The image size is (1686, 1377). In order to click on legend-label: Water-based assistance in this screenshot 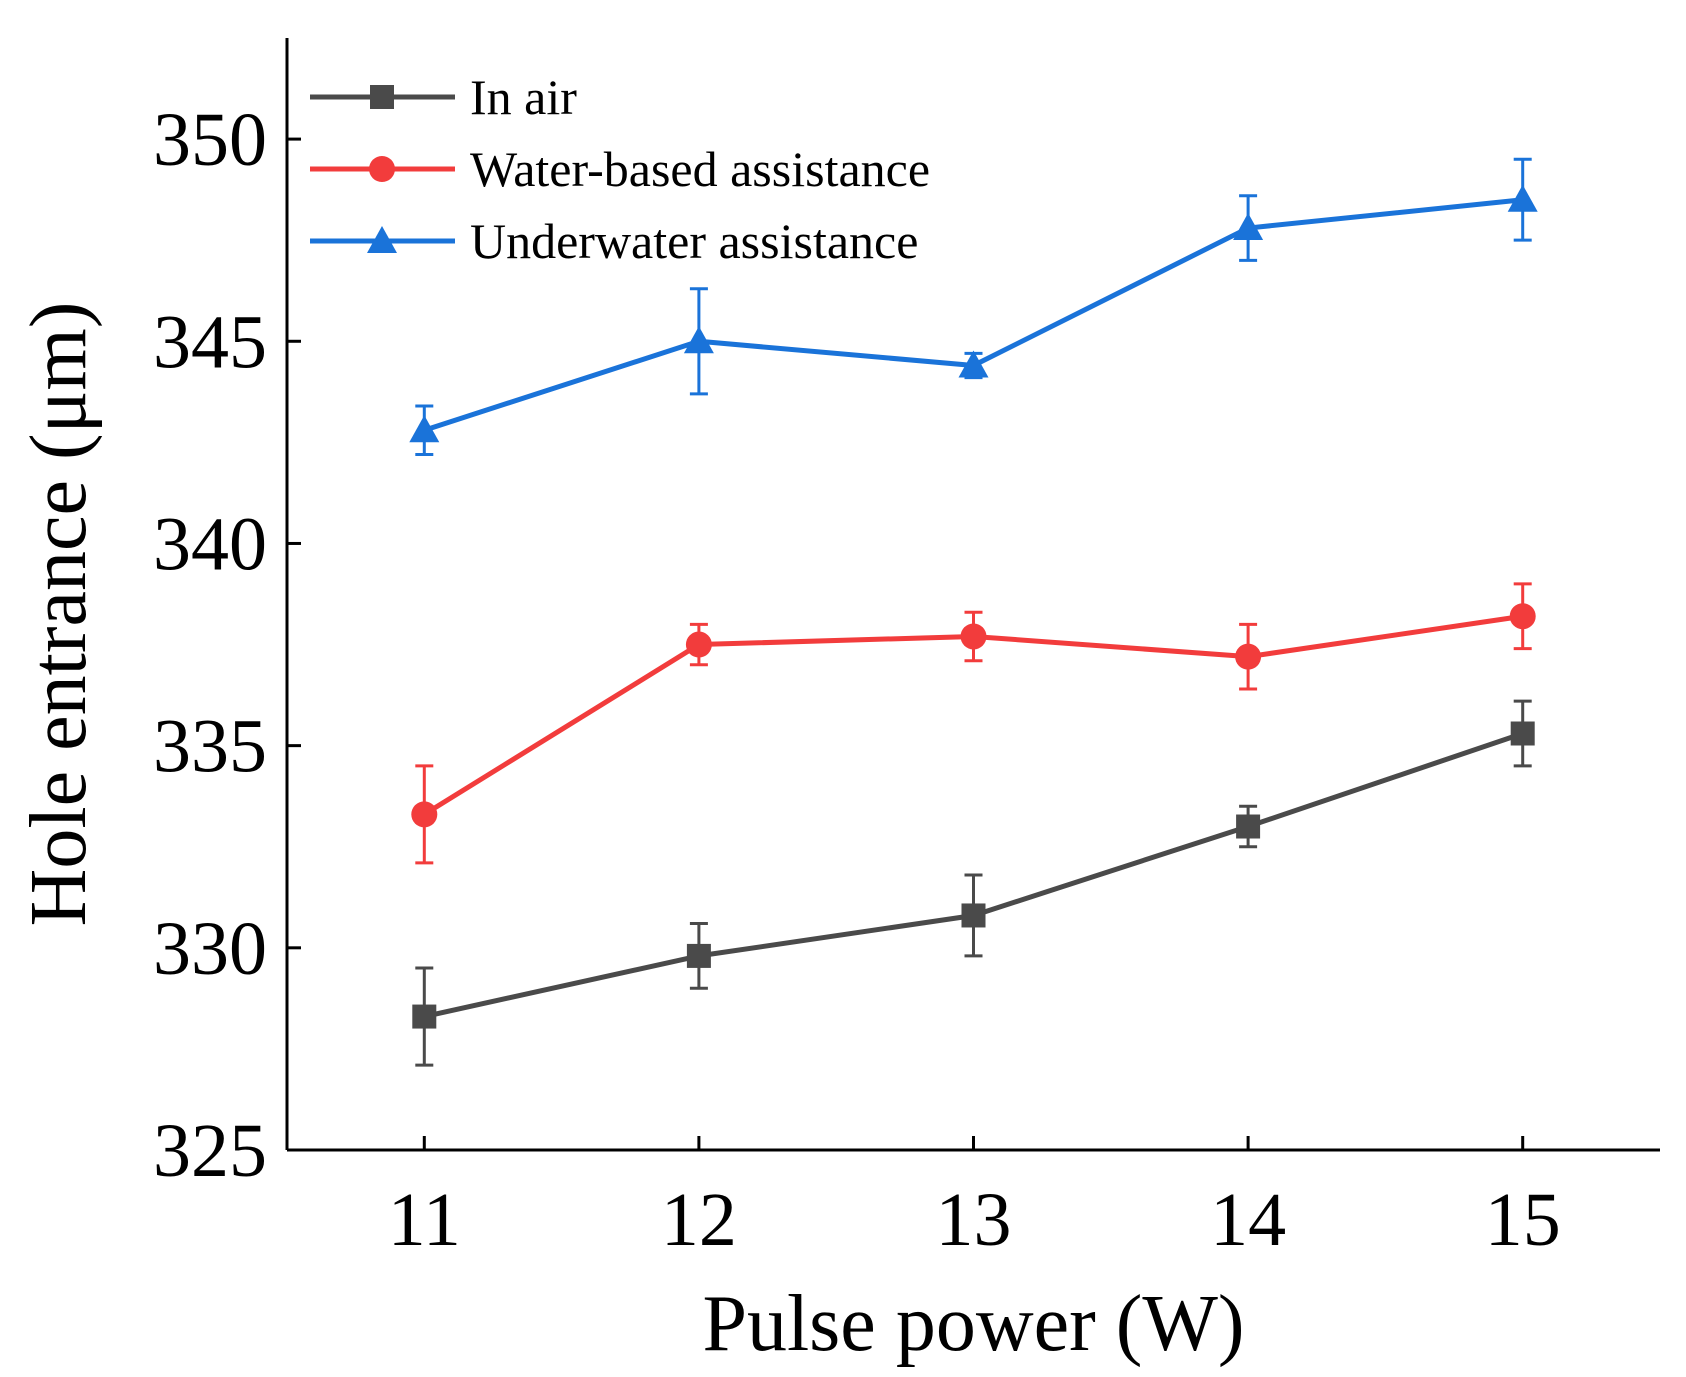, I will do `click(700, 169)`.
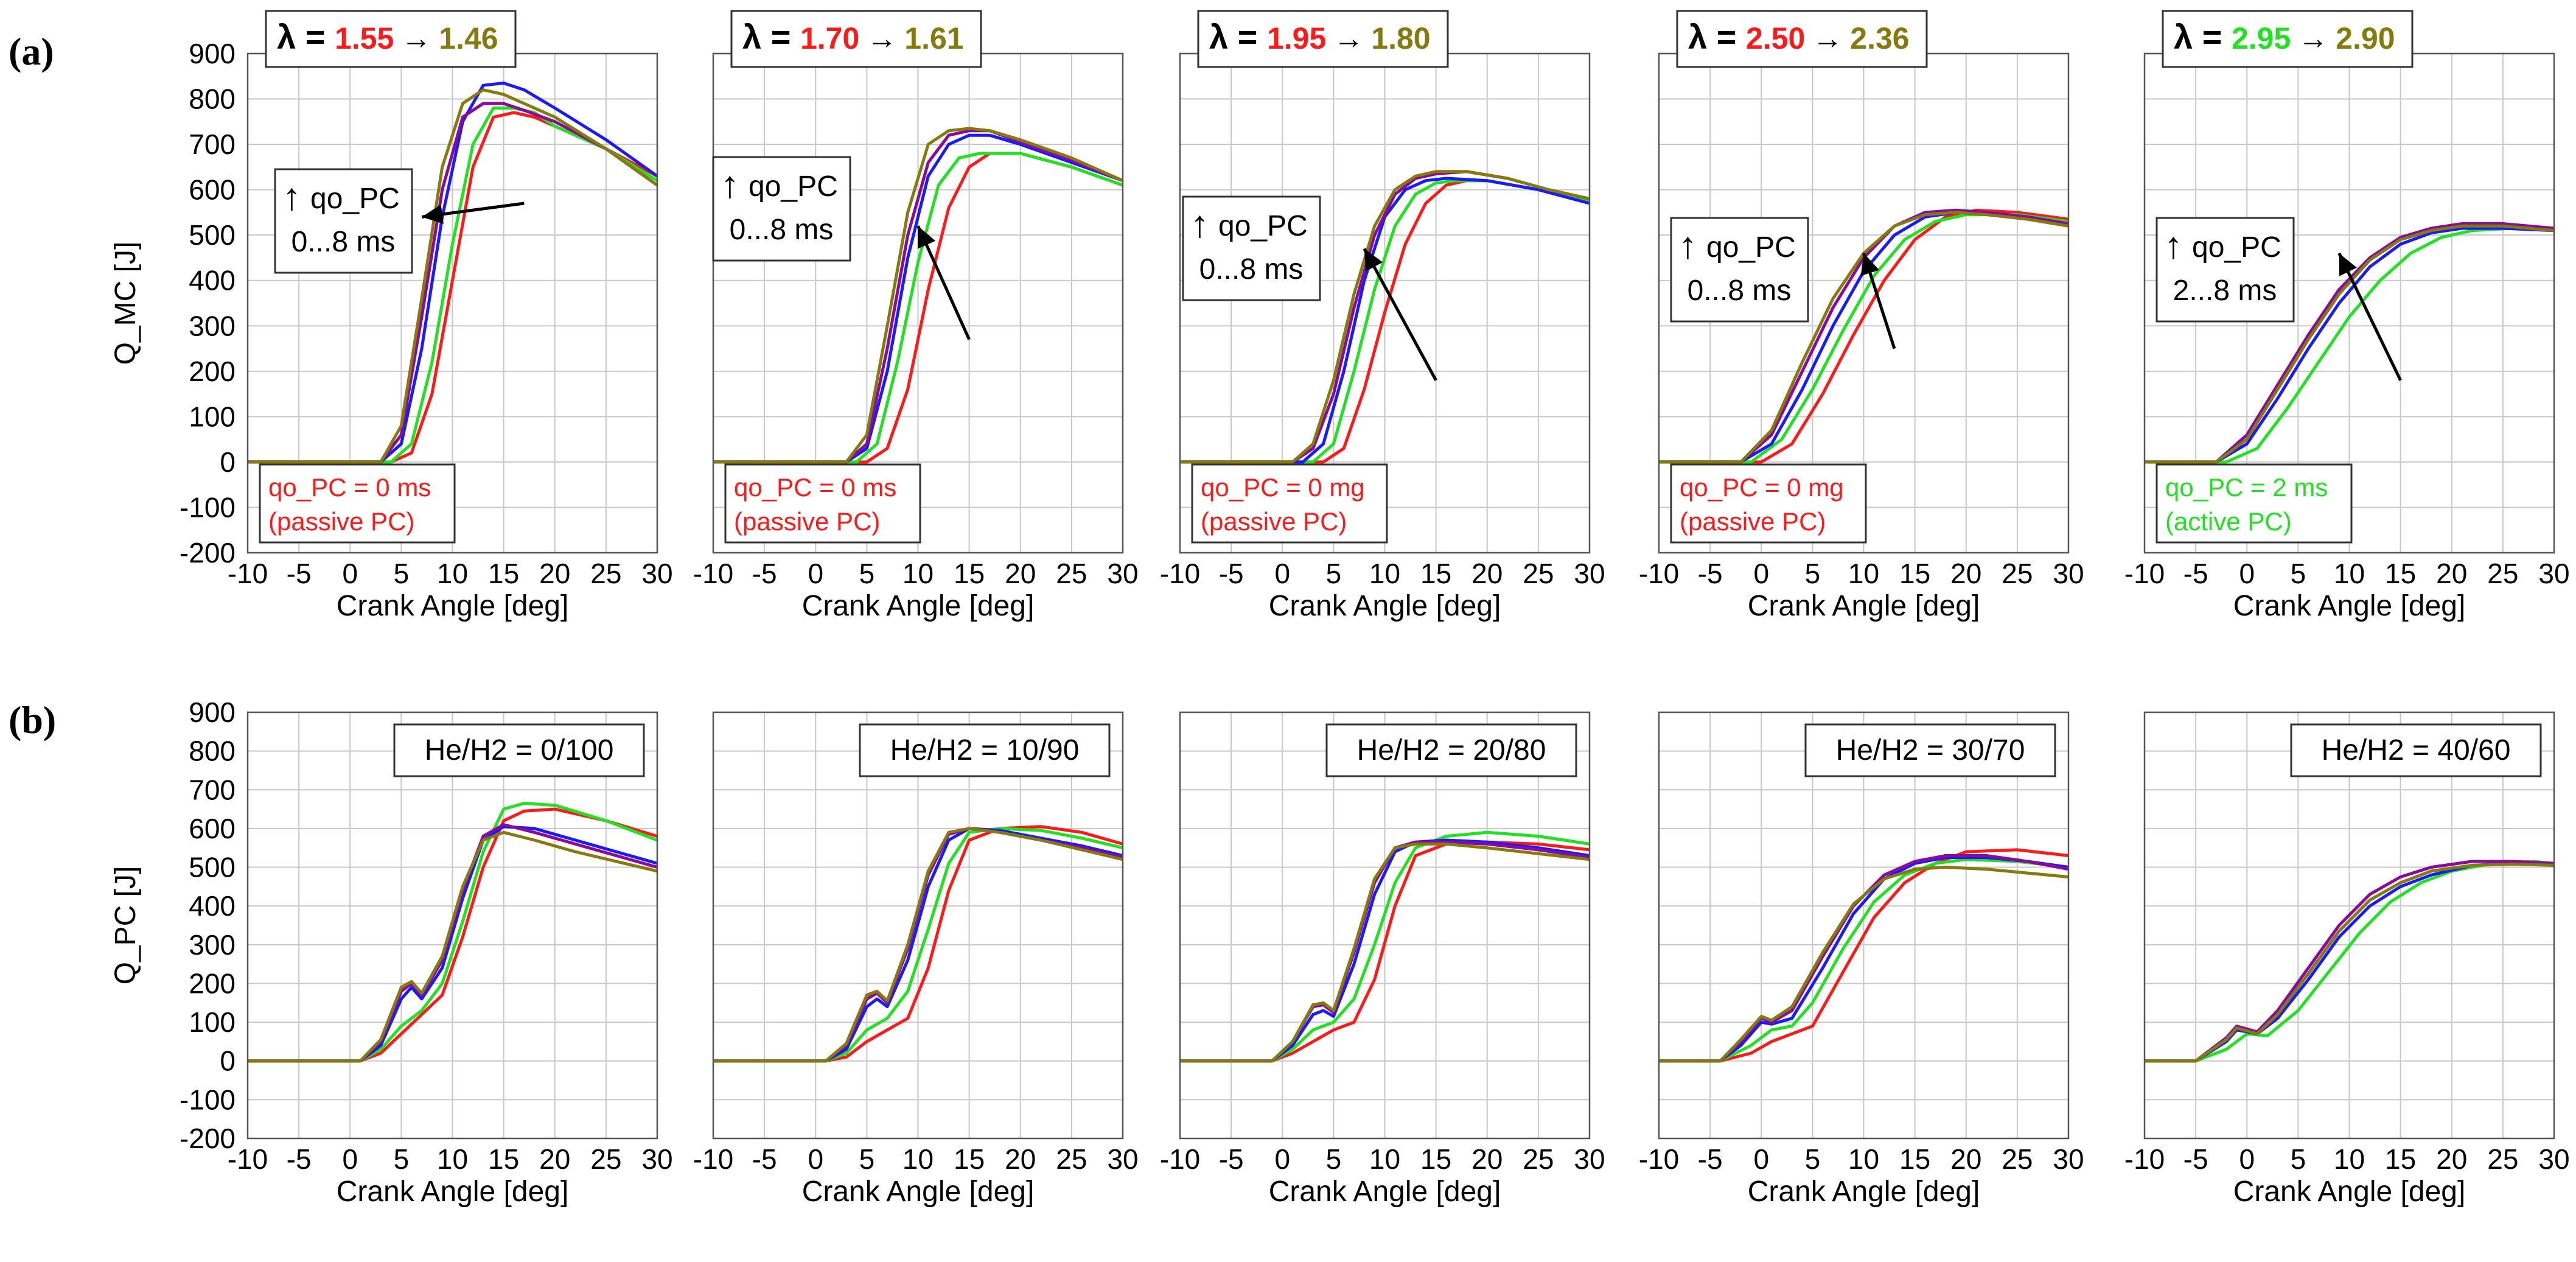 The height and width of the screenshot is (1262, 2576). Describe the element at coordinates (2228, 522) in the screenshot. I see `note-line-2: (active PC)` at that location.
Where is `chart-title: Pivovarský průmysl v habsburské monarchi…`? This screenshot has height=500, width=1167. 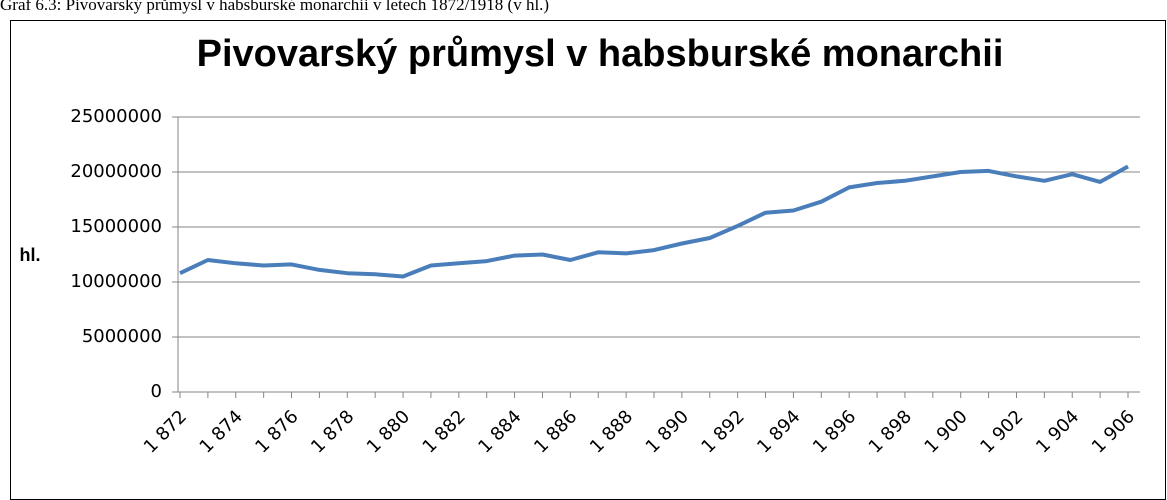
chart-title: Pivovarský průmysl v habsburské monarchi… is located at coordinates (600, 54).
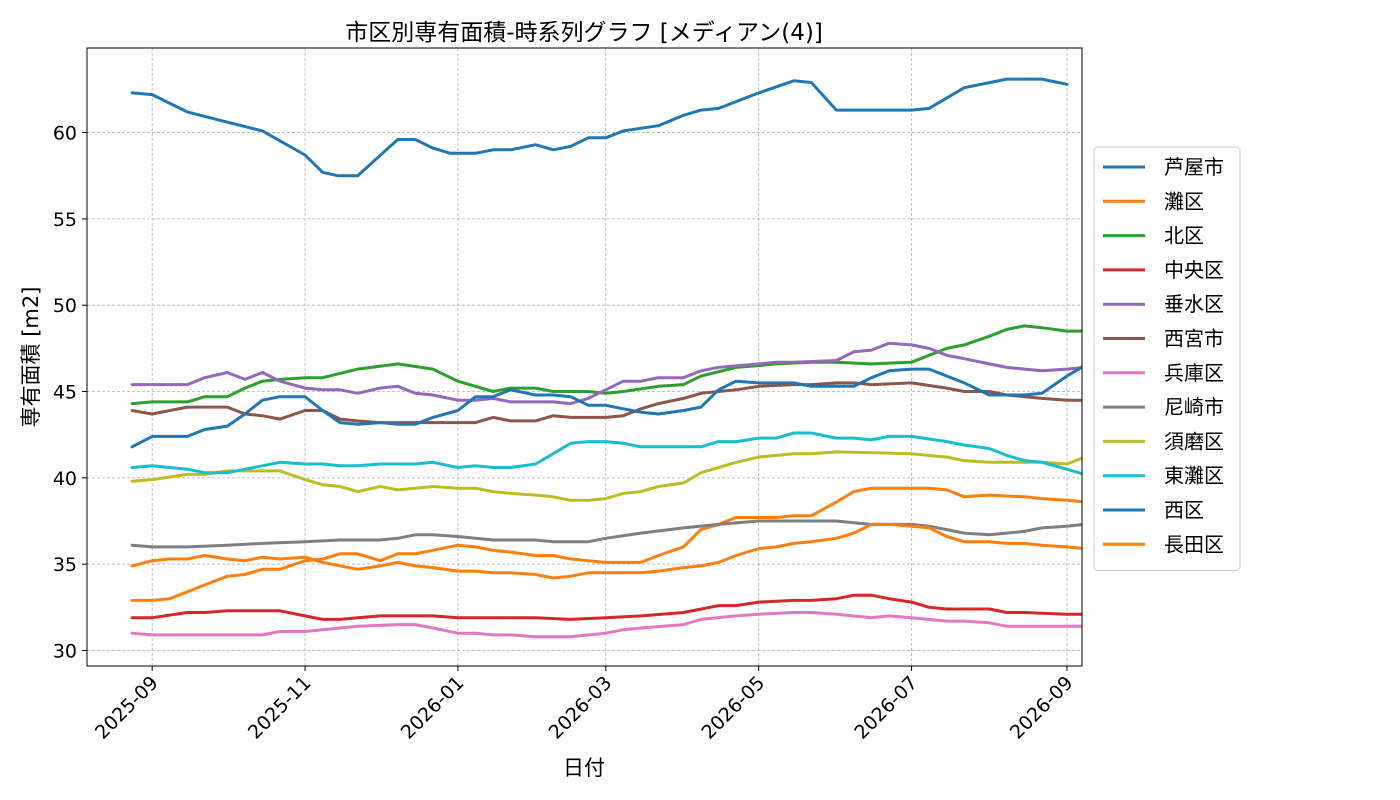  Describe the element at coordinates (1184, 510) in the screenshot. I see `legend-label: 西区` at that location.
========================================
> [REQUIREMENT] Can you give everything from the line containing "has height=500, width=1167." down to the end of the rows again, with "Where is" replaced by "What is the location of" and nothing else changed? Leave the pictures out of your answer.

> [WRITTEN REPLY]
What is the location of `chart-title: Pivovarský průmysl v habsburské monarchi…`? This screenshot has height=500, width=1167. 
chart-title: Pivovarský průmysl v habsburské monarchi… is located at coordinates (600, 54).
  Describe the element at coordinates (1184, 510) in the screenshot. I see `legend-label: 西区` at that location.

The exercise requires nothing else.